** EXERCISE DATA **
* * * * * * * * *

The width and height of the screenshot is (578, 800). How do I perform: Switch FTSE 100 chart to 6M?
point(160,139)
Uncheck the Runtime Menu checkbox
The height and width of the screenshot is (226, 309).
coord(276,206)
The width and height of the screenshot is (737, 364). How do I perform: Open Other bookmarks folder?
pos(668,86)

* * * * * * * * *

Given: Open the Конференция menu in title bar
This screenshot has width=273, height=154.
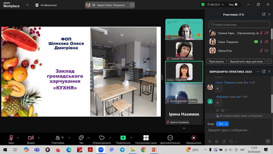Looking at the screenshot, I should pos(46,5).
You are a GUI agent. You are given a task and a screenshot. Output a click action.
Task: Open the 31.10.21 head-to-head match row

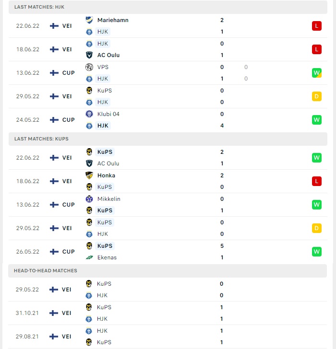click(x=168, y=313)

* * * * * * * * *

** WORK REQUIRED **
Give again, exactly as written above, each line from the one that has "Given: Open the Конференция menu in title bar" to the one that has "You are a GUI", both included; omit the pictures.

** SOLUTION BELOW **
Given: Open the Конференция menu in title bar
This screenshot has width=273, height=154.
Looking at the screenshot, I should pos(46,5).
You are a GUI agent. You are given a task and a screenshot. Output a click action.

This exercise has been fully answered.